Syekh al-Muhaddits al–Faqih Dr. Abdulkarim bin Abdullah al-Khudhair –hafizahullahu ta’ala- (Anggota Haiah Kibar Ulama dan Komite Tetap untuk Riset dan Fatwa KSA periode 1434-1441 H) ditanya:
“Apa hukum berdalil dan beramal dengan hadis daif?”
Beliau menjawab
Segala puji hanya bagi Allah Azza wajalla. Adapun hukum beramal dengan hadis daif maka perlu perincian sebagai berikut :
- Beramal dengan hadis daif dalam masalah akidah hukumnya tidak boleh berdasarkan ijmak (kesepakatan ulama Islam).
- Beramal dengan hadis daif dalam masalah hukum-hukum fikih, jumhur ulama berpendapat tidak membolehkannya.
- Beramal dengannya dalam masalah fadhail (keutamaan amal), tafsir, dan sirah Nabi, jumhur ulama berpendapat bolehnya berdalil dengan hadits daif pada masalah-masalah ini dengan beberapa syarat dan batasan :
– Sisi daif (cacat), hadisnya tidak terlalu lemah.
– Hadis daif tersebut memiliki dasar hukum dalam syariat.
– Ketika beramal dengannya, tidak boleh meyakini bahwa hadis itu berasal dari Nabi shallallahu alaihi wasallam akan tetapi dia hendaknya mengamalkannya hanya sebagai sikap kehati-hatian.

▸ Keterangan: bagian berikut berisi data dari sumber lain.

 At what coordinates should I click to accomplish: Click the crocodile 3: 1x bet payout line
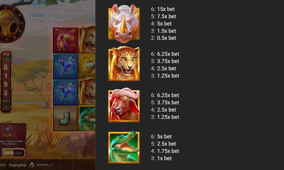pyautogui.click(x=161, y=158)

Imam Nawawi dan Mula ‘Ali Qori –rahimahumallah– telah menukilkan tentang ijmaknya para ulama atas bolehnya beramal dengan hadis daif dalam fadhail ‘amal, akan tetapi ini tidak benar karena sebagian para ulama menyelisihi hal tersebut, di antara mereka adalah Abu Hatim, Abu Zur’ah, Ibnu al-Arabi, al-Syaukani, dan al-Albani –rahimahumullah– dan pendapat inilah (tidak bolehnya beramal dengan hadis daif dalam fadhail ‘amal) yang tersirat dari ucapan Syaikh al-Islam Ibnu Taimiyah dan Ibnu Qayyim –rahimahumallah– serta pendapat ini juga telah diisyaratkan oleh Imam Al-Bukhari dan Muslim –rahimahumallah-. Oleh karena itu berdasarkan pendapat ini maka tidak boleh beramal dengan hadis daif dalam semua permasalahan agama tanpa terkecuali, dan boleh disebutkan namun hanya sebagai pelajaran. Ibnul Qayyim juga mengisyaratkan bahwa hadis daif mungkin bisa dijadikan sebagai dalil untuk menguatkan salah satu dari dua pendapat yang sama-sama kuat. Namun pendapat yang benar adalah bahwa hadis daif tidak boleh diamalkan/dijadikan dalil selama tidak adanya keyakinan akan adanya hadis lain yang menguatkannya sehingga dapat mencapai derajat hadis hasan li ghairihi. Wabillahi al-Taufiq.